This week I finished writing ecm using the mpn functions and reduction using pre-computed inverse for integers larger than one word. The code is present in these files:
- ECM structure init
- ECM structure clear
- Addition on curve
- Doubling on curve
- Scalar multiplication of a point on curve (Montgomery Ladder)
- Function to select Curve Parameters
- ECM stage I
- ECM stage II
- ECM outer function
Apart from these, I also wrote a couple of helper functions for mpn arithmetic:
These are not regular functions, and cannot be used with all elliptic points. These assume that the "n" passed has its highest bit set. I did this to save a couple of additions. We are anyway working with normalized (shifted) mpn's, and hence don't cause a problem.
Documentation and tests for fmpz_factor_ecm() is present here:
The current ECM is doing a good job, it takes around 0.1 to 0.2 seconds on an average to find a 50 bit factor (~15 digits). I never got around to finding why using multi point polynomial evaluation was slowing down stage II, whereas theoretically it should have been faster. I'll probably look at it later on. Also, I haven't profiled it and found optimum parameters (B1 & B2) for different sized factors. These two things ought to speed it up further.
Another problem, or rather a code inconsistency exists in the fmpz_factor_ecm_select_curve() function. I was having some trouble using mpn_gcdext() at one point, so I am converting back to fmpz_t, using fmpz_gcdinv(), and then converting back to mp_ptr. This works, although it's quite hacky. I'll figure out the right way to use mpn_gcdext() and alter it.
The only serious problem, is that the current ECM implementation cannot find factors below 7 bits. The fmpz_factor_ecm_select_curve() function fails to find a suitable curve for such integers.

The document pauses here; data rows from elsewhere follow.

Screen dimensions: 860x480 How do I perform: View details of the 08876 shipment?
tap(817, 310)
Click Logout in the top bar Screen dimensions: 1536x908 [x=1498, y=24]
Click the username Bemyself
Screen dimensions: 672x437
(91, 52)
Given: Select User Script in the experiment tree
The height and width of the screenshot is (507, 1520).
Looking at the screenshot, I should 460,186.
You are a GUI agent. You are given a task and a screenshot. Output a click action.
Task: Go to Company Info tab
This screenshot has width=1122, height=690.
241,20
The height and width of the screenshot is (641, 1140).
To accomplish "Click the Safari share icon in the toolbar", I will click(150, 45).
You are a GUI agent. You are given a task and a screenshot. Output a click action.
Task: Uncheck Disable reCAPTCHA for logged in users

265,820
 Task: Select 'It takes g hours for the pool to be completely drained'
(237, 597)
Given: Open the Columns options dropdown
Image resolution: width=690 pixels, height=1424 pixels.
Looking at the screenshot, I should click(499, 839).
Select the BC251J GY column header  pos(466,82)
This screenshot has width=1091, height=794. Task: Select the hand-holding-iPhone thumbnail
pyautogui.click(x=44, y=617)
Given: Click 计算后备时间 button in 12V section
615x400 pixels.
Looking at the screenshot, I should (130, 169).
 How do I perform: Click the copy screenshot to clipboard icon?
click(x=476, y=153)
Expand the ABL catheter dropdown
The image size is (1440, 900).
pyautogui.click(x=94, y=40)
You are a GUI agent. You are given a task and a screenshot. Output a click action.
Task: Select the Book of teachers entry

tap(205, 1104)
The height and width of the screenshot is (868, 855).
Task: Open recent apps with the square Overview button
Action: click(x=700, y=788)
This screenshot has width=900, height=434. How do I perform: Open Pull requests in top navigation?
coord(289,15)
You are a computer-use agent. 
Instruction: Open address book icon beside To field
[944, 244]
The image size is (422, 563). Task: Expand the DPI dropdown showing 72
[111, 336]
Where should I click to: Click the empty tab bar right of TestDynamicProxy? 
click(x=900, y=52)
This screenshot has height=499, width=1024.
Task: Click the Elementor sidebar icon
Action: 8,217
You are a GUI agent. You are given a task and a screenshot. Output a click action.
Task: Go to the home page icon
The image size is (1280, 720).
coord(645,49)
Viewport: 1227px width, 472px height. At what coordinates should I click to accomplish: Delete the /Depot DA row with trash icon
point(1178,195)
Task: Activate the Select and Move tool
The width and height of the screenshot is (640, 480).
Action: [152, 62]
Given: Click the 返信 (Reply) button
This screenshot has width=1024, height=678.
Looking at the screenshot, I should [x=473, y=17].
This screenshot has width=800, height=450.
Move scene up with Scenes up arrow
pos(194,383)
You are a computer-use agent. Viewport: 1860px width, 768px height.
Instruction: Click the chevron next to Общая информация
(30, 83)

Another thing I worked upon is n_factor() in the ulong_extras module. Brent-Pollard Rho and ECM seem to do a better job than SQUFOF, which is used currently. So instead of just calling factor_one_line() and SQUFOF, I changed it so that it calls Brent-Pollard Rho once, and then ECM for some tries. This gives almost a 4 to 5 time speedup when factoring semi primes, and 1.5 to 2 times for random cases. SQUFOF is still there in the code, so as to make sure that n_factor doesn't fail (in case Brent Pollard Rho and ECM do), however I never saw it being called in all the random cases I tried.
Including Brent-Pollard Rho and ECM did cause a problem though. Both of them require random states to be passed, and changing the function definition of n_factor() will break existing FLINT code. My mentor suggested that we should cache a flint_rand_t in the factor function itself. I am working on this right now.
This week, I plan to finish the small part remaining in n_factor() (caching of the flint_rand_t) and then go back to double large prime MPQS. I am using the paper MPQS with three large primes as a reference. Although named three large primes, it also gives quite a lot of information on the double large prime version.